Directive> Rewrite the records from the line containing "Viewport: 1260px width, 952px" down to the line containing "point(284,327)", changing "8GB" to "16GB" and leaving everything else unchanged.

==== Provided information

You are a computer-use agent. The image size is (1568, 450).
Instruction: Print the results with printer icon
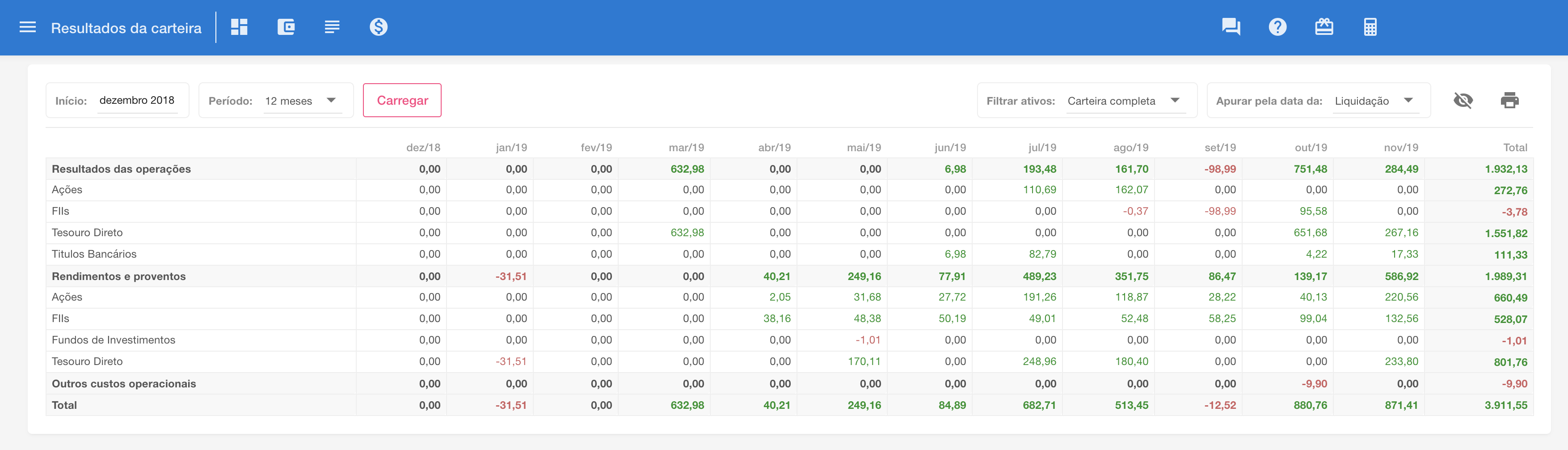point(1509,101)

========
==== Provided information

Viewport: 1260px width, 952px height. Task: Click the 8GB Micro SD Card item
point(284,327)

========

Answer to the task>
Viewport: 1260px width, 952px height. Task: Click the 16GB Micro SD Card item
point(284,327)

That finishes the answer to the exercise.